Più grande del dolore per la morte di una persona cara, è quello che si prova a vederla soffrire, a soffrire in modo disumano. Ingiusto. E vi assicuro che, chi non ha mai vissuto un malato terminale, non ha idea, non può sapere quanto si soffra, tutti. Quanto male faccia, tutto.

Fanno male il senso di ingiustizia che respiri e quello devastante di impotenza. Vorresti fare qualcosa ma non puoi fare altro che stargli vicino, vivere e basta, con questa persona, gli ultimi giorni della sua vita (ma anche un po’ della tua). E portarteli, poi, nel cuore.

Impari a fare tutto, a misurare la pressione, a fare le punture (in principio direttamente nella pelle ma poi, quando ci sono troppi buchi e non c’è più pelle con la cannula, ed è più facile), ricordi a memoria orari e dosi delle medicine e non c’è rischio di sgarrare, gli asciughi il sudore massaggiando con un panno la sua schiena che, sai, gli dà sollievo e, ad ogni massaggio, pensi che te lo dovrai ricordare, poi, quel momento, perché è ancora corpo, e tu lo senti e puoi ancora toccarlo. 

Impari a gioire quando riesce a mangiare due forchettate di riso allo zafferano che, sai, gli piace tanto e magari, se glielo cucini, mangia.

Impari a godere di ogni secondo che rimane. A vivere ogni respiro, a incamerare ricordi. E parole.

Impari ad accumulare la forza che ti occorrerà, dopo.

Impari a vedere la bontà e la generosità di certe persone, l’aiuto immenso che ti danno i medici e i volontari della VIDAS

Impari il significato di “riconoscenza”, il vero significato di riconoscenza.

Impari a capire cosa voglia dire “Terapia del dolore”.
Impari a maneggiare morfina come se fosse pane quotidiano, come se fosse la vita.

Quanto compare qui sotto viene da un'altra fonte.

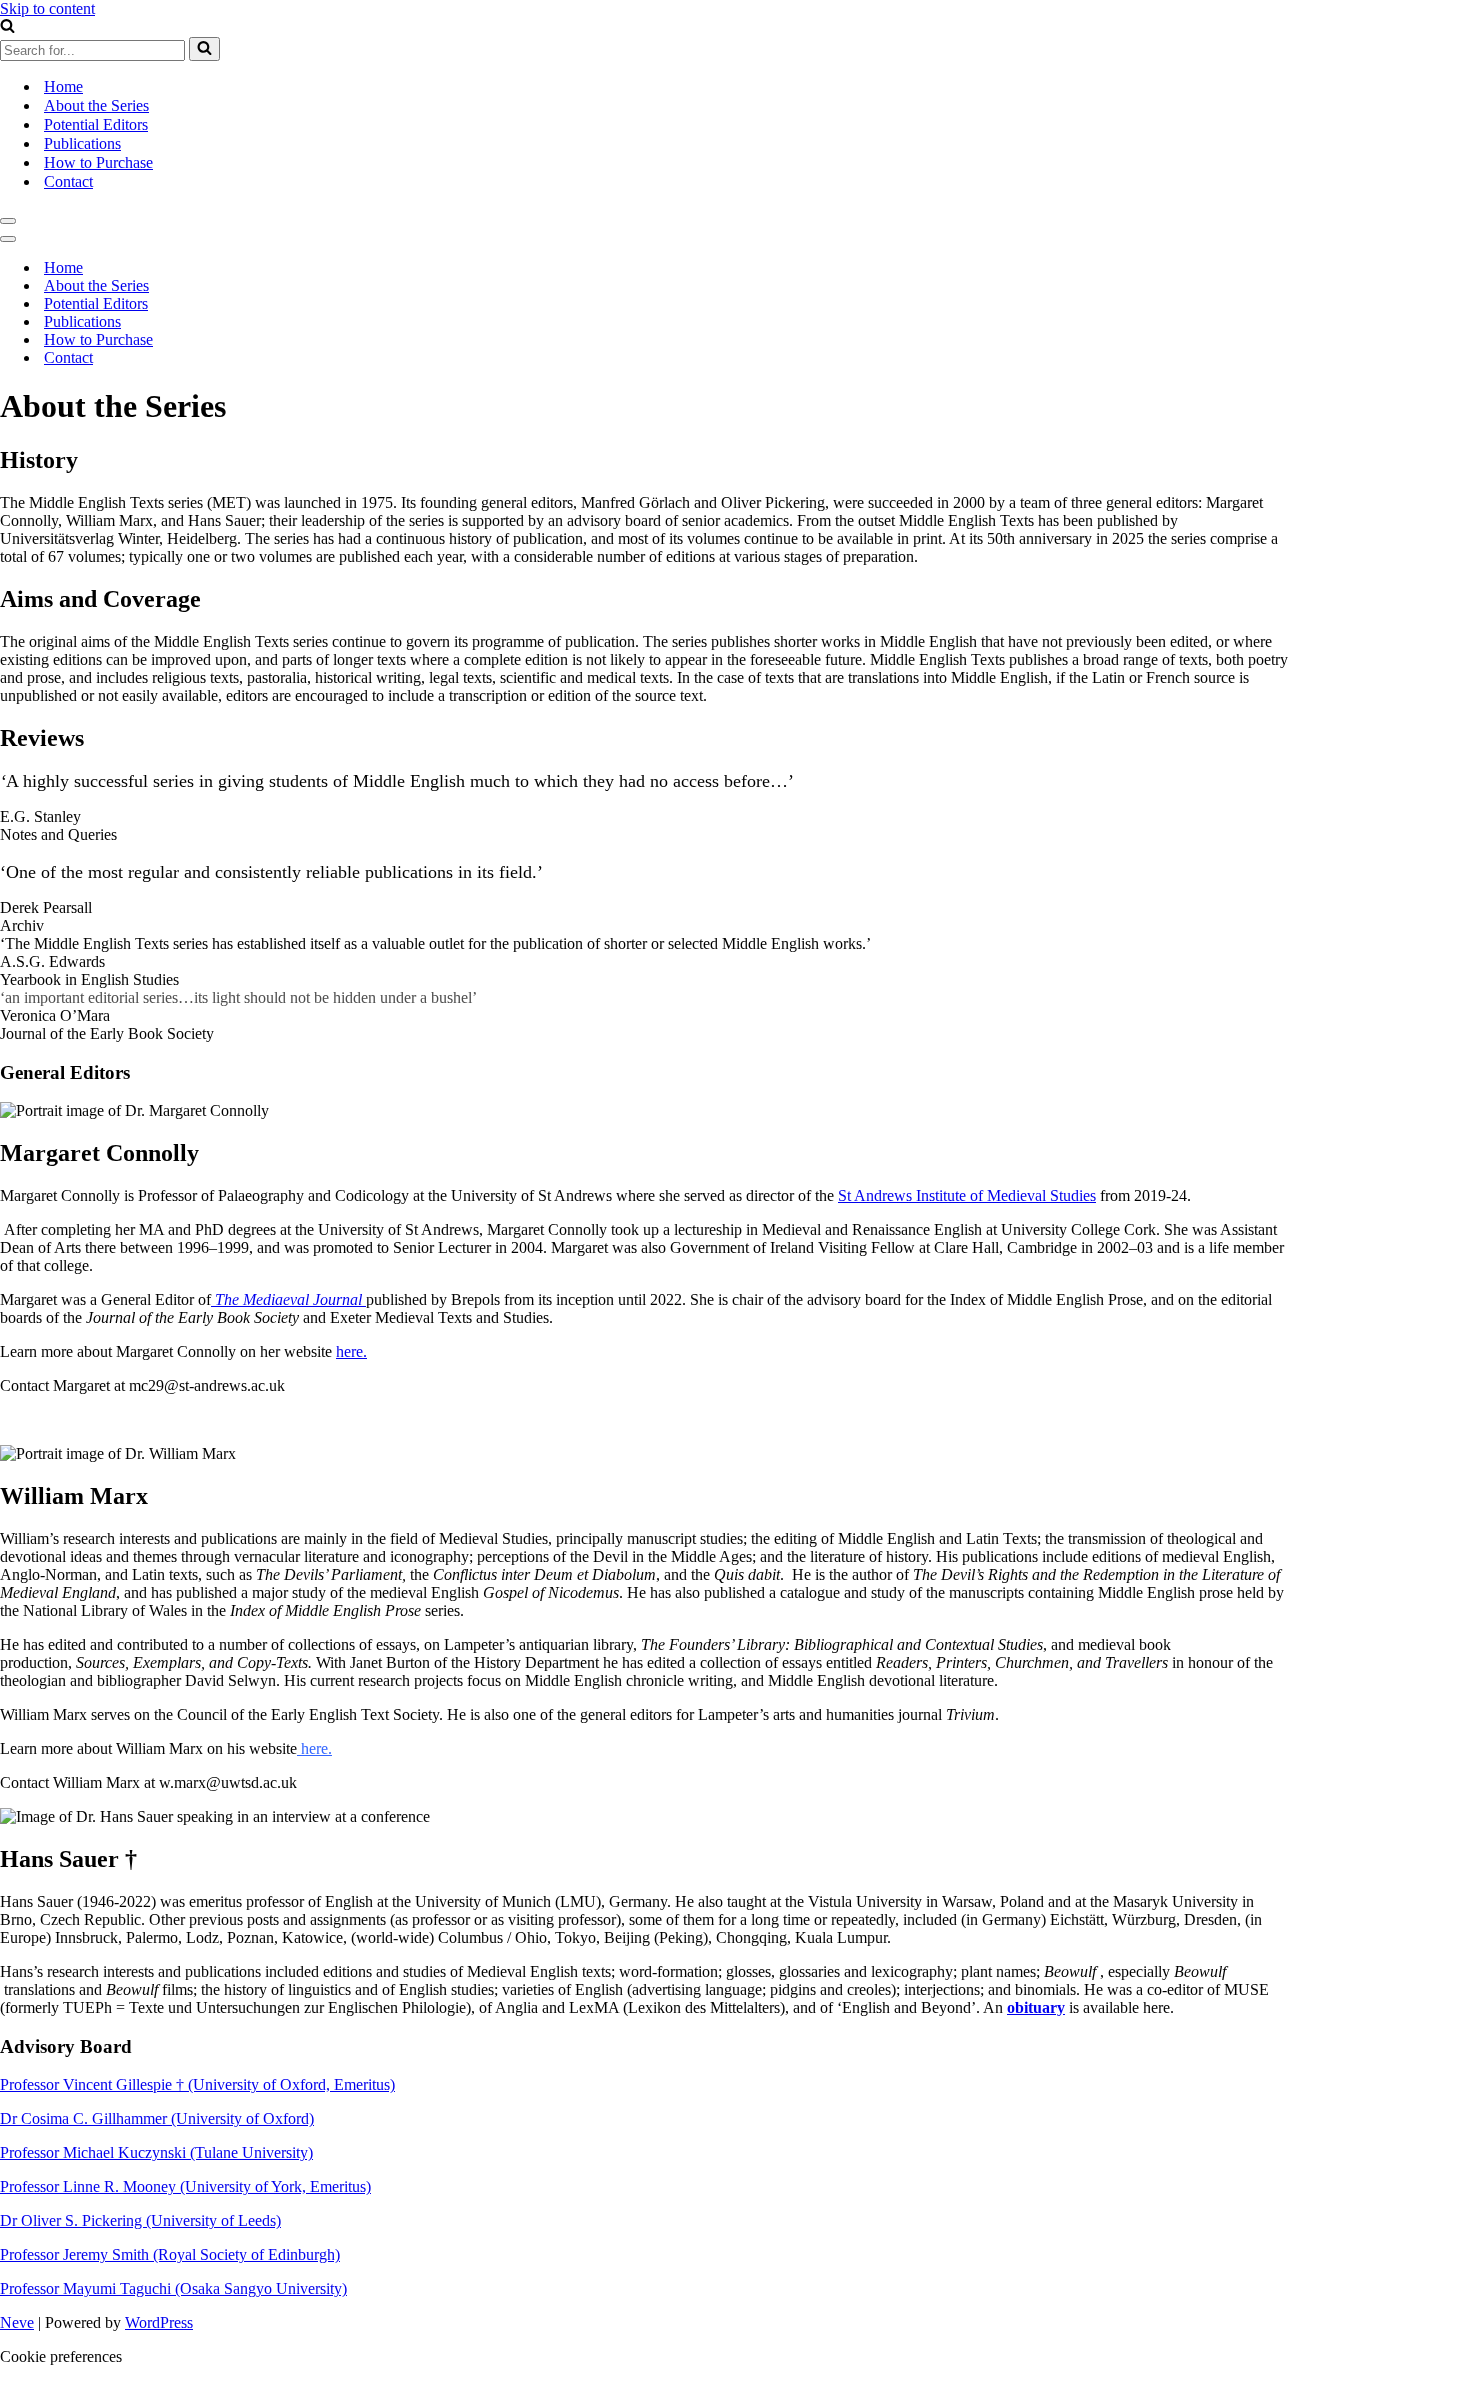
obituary (1036, 2007)
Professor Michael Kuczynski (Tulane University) (156, 2152)
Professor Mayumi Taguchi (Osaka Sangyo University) (173, 2288)
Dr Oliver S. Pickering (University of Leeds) (140, 2220)
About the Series (96, 105)
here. (351, 1351)
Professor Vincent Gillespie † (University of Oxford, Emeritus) (197, 2084)
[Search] (7, 27)
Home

E intanto odi, sempre di più, Dio. Perché non puoi prendertela con nessun altro. Impari ad andare al funerale di tuo padre e a non fare neppure la comunione perché capisci che non c’è nessuno da pregare e che Dio è, invece, dentro ognuno di noi. 

Impari che Dio siamo noi, con i nostri gesti, con la nostra vita.

L’ho fatta io l’ultima puntura a mio padre. E lo rifarei, perché so cosa voglia dire Amare.